Information for Liaisons

MC liaisons are the contacts between the Simulation Project and the Physics Working Groups. Duties include:

  • collecting MC production requests from analysts and preparing them in LHCbDIRAC,

  • producing generator statistics tables for completed productions,

  • responding to faulty productions and ensuring they get fixed,

  • relaying news between the weekly Simulation meeting and relevant WG meeting,

  • maintaining the relevant WGConfig datapackage.

Becoming a liaison

Each working group typically appoints one or two MC liaisons for a limited time period. If you are interested in becoming and MC liaison, you can discuss with your WG convenors.

The WG convenors should inform the Simulation Project coordinators of any new MC liaisons, so that they can be added to the appropriate egroups. The new liaisons should also attend the annual training session, usually held early in the year.

Handling production requests

Before submitting a request, you should check that you have all of the required information:

  • event types and numbers of events per year and magnet poliarity,

  • output filetype (MDST, DST, …),

  • simulation conditions and processing passes, i.e.

    • collision type (beam particles and energies),

    • stripping version,

    • any special trigger/reconstruction versions.

Note

For filtered requests, please follow the procedure specified in the FilteredSimulationProduction TWiki page.

You should also check that any new code that the requests need has been released and deployed. This can include new DecFiles, new C++ code in Gauss, new options files in AppConfig, etc.

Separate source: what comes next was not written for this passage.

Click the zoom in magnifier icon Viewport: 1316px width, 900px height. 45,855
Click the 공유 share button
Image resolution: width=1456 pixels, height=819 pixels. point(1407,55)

After submitting a request, the WG convenors should be notified and sign each request, while also assigning a priority level. Technical checks are also made by an expert. After this, the request will be “accepted” by the production manager, and test jobs will be launched. If the test jobs succeed, the request becomes “active” and spawns jobs on the Grid until the desired sample size is reached. If the test jobs fail, the production manager will create a Jira task and contact the MC liaison(s) for the appropriate WG, who should chase up the relevant experts to ensure that it gets fixed.

Histograms produced in the test jobs are also checked by the DQCS shifter, who will alert the production manager of any data-quality issues they might spot (see SimDQ).

Once a request is finished, the generator statistics tables should be generated.

Request size limits

While all production requests require approval from the WG convenors, additional approval from the PPG is required when the number of events exceeds certain thresholds. This is flagged by the PPG Approval Flag in the submission repository, in case the system detects that the request exceeds the thresholds. This is not something the MC liaison should deal with directly, but just be aware this might be a cause of some delay.

The system will flag the request for PPG approval if:

  • DST events > 20 M

  • Others > 100M

  • Generated Events > 500 M

Creating requests with LbMCSubmit

LbMCSubmit is a new tool for creating simulation production requests, which is intended to replace the LHCbDIRAC web interface for the majority of request types.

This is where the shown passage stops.